La Chiesa primitiva insegnava la trinità?
Parte III: Gli Apologisti insegnarono la dottrina della Trinità?
Nei numeri del 1º novembre 1991 e del 1º febbraio 1992 La Torre di Guardia ha mostrato che né Gesù e i suoi discepoli né i Padri Apostolici (fine I-inizio II secolo E.V.) insegnarono la dottrina della Trinità. Che dire dei successivi uomini di chiesa del II secolo?
DALLA metà circa alla fine del II secolo dell’era volgare sorsero uomini di chiesa che oggi sono chiamati Apologisti. Essi scrissero per difendere il cristianesimo del loro tempo dalle filosofie ostili del mondo romano contemporaneo. La loro attività iniziò grosso modo con la fine di quella dei Padri Apostolici e fece seguito ad essa.

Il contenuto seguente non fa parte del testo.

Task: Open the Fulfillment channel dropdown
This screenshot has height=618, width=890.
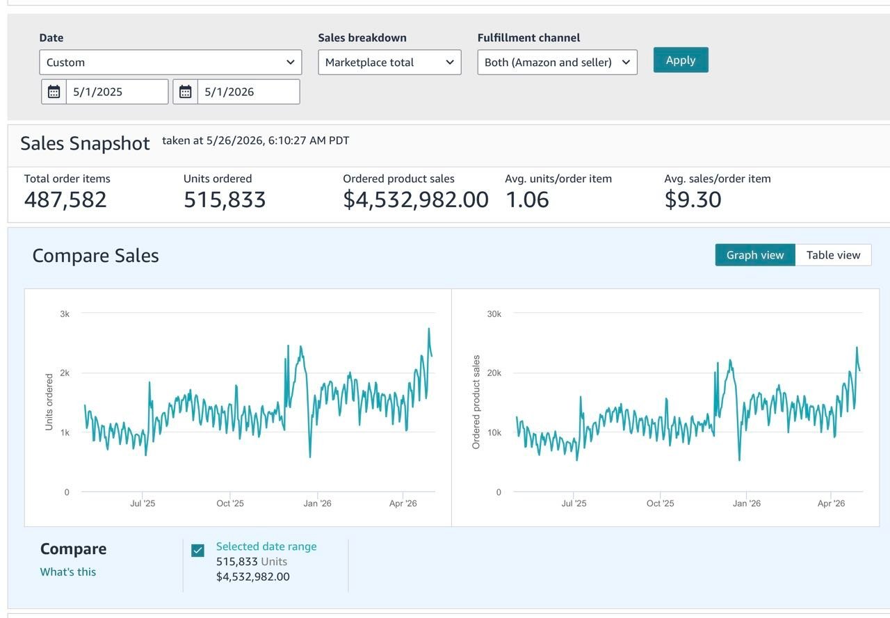Action: 557,62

Fra gli Apologisti che scrissero in greco ci furono Giustino Martire, Taziano, Atenagora, Teofilo e Clemente Alessandrino. Tertulliano fu un apologista che scrisse in latino. Insegnavano essi la Trinità in cui oggi crede la cristianità, e cioè un Dio in tre Persone coeguali (Padre, Figlio e Spirito Santo), ciascuna della quali è vero Dio, senza che per questo ci siano tre Dèi ma un solo Dio?
“Il Figlio è subordinato”
Nel suo libro A Short History of the Early Church, H. R. Boer dice quanto segue dell’insegnamento degli Apologisti:
“Giustino [Martire] insegnava che prima della creazione del mondo Dio era solo e che non c’era un Figlio. . . . Quando Dio decise di creare il mondo, . . . generò un altro essere divino che creasse il mondo per lui. Questo essere divino fu chiamato . . . Figlio perché era stato generato; fu chiamato Logos perché era stato tratto dalla Ragione o Mente di Dio. . . .

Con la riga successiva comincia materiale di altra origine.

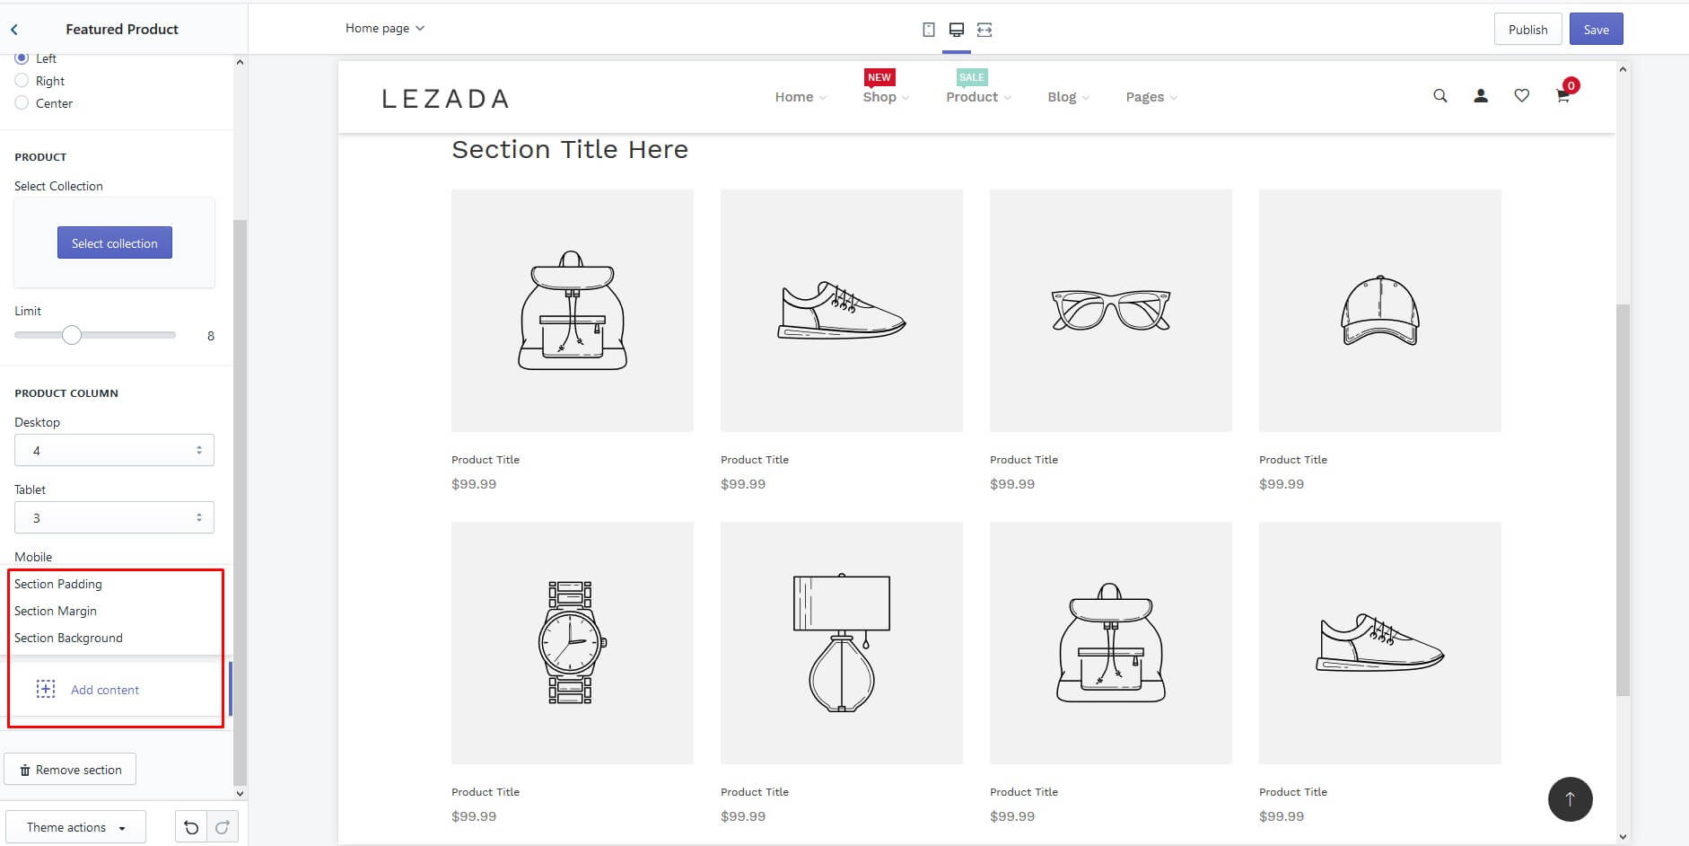
Task: Click the scroll-to-top arrow button
Action: [1571, 799]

“Giustino e gli altri Apologisti insegnavano perciò che il Figlio è una creatura. È una creatura d’alto rango, una creatura abbastanza potente da creare il mondo, ma pur sempre una creatura. Nella teologia questa relazione del Figlio col Padre è chiamata subordinazionismo. Il Figlio è subordinato, cioè viene dopo il Padre, dipende da lui e a lui deve la sua esistenza. Gli Apologisti erano subordinazionisti”.1
Su come veniva inizialmente concepita la relazione tra il Figlio e Dio, nel libro The Formation of Christian Dogma Martin Werner dice:
“Questa relazione venne inequivocabilmente intesa come ‘subordinazione’, nel senso di subordinazione di Cristo a Dio. Tutte le volte che il Nuovo Testamento parla della relazione di Gesù con Dio, il Padre, . . . essa viene concepita e descritta categoricamente come subordinazione. E il più autorevole Subordinazionista del Nuovo Testamento, secondo i Sinottici, fu Gesù stesso . . . Questa posizione originale, così solida ed evidente, continuò ad essere riconosciuta per lungo tempo. ‘Tutti i grandi teologi preniceni sostennero la subordinazione del Logos a Dio’”.2
In armonia con ciò, nel libro The Search for the Christian Doctrine of God, R. P. C. Hanson afferma:
“Prima dello scoppio della controversia ariana [nel IV secolo] non c’è teologo nella Chiesa d’Oriente o d’Occidente che in qualche modo non consideri il Figlio subordinato al Padre”.3
Alvan Lamson, in The Church of the First Three Centuries, aggiunge questa testimonianza in merito all’insegnamento delle autorità ecclesiastiche prima del Concilio di Nicea (325 E.V.):
“L’inferiorità del Figlio fu generalmente, se non uniformemente, ribadita dai Padri preniceni . . . Che considerassero il Figlio distinto dal Padre è evidente dal fatto che ne ribadiscono chiaramente l’inferiorità. . . . Lo consideravano distinto e subordinato”.4
Similmente, nel libro Gods and the One God, Robert M. Grant dice degli Apologisti:
“La cristologia delle apologie, come quella neotestamentaria, è essenzialmente subordinazionista. Il Figlio è sempre subordinato al Padre, il quale è l’unico Dio dell’Antico Testamento. . . . Ciò che troviamo in questi antichi autori, quindi, non è una dottrina trinitaria . . . Prima di Nicea, la teologia cristiana era quasi universalmente subordinazionista”.5
Secondo la dottrina trinitaria della cristianità, il Figlio è uguale a Dio Padre in eternità, potenza, posizione e sapienza. Ma gli Apologisti dicevano che il Figlio non è uguale a Dio Padre. Consideravano il Figlio subordinato. Questo non è ciò che insegna la dottrina della Trinità.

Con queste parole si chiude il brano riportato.